◆ Task description ◆
Your answer is to be every line of the material that includes the string "computer".

◆ Entries supplied ◆

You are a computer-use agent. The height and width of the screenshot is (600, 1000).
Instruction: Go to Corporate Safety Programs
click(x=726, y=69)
==
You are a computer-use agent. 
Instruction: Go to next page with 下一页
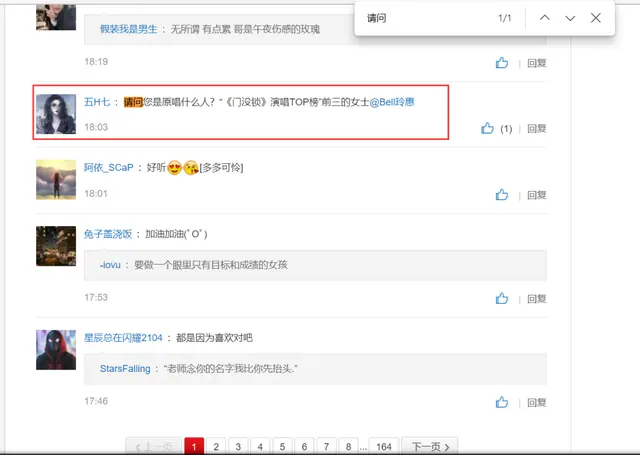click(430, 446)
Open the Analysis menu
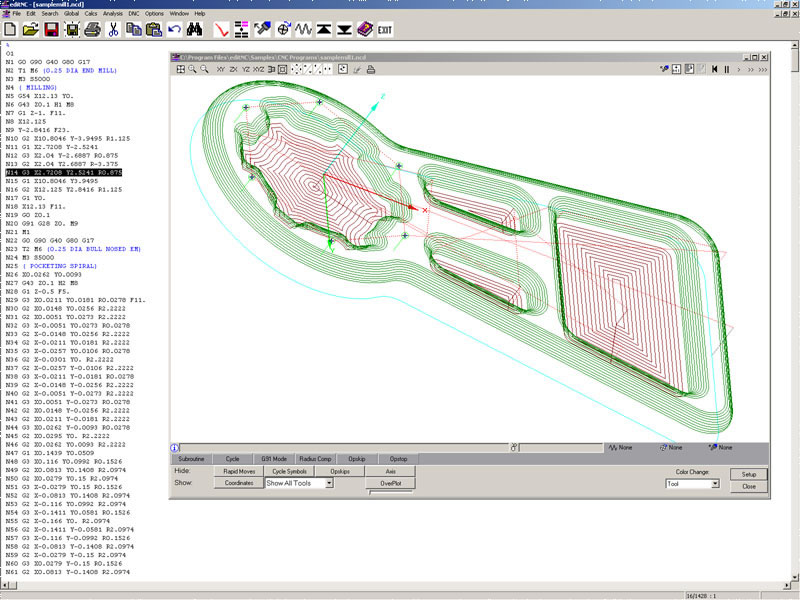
* * *
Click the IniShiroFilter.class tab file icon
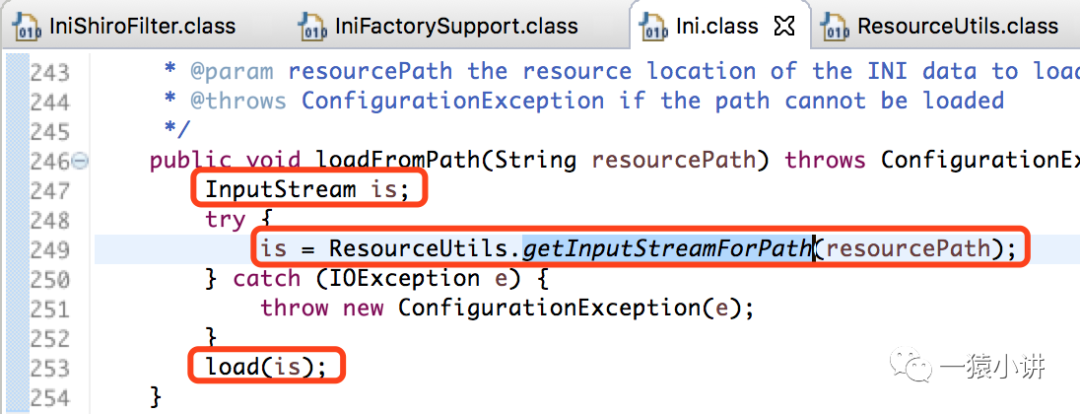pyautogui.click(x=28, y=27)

◆ Exercise response ◆
You are a computer-use agent. The height and width of the screenshot is (600, 1000).
You are a computer-use agent. 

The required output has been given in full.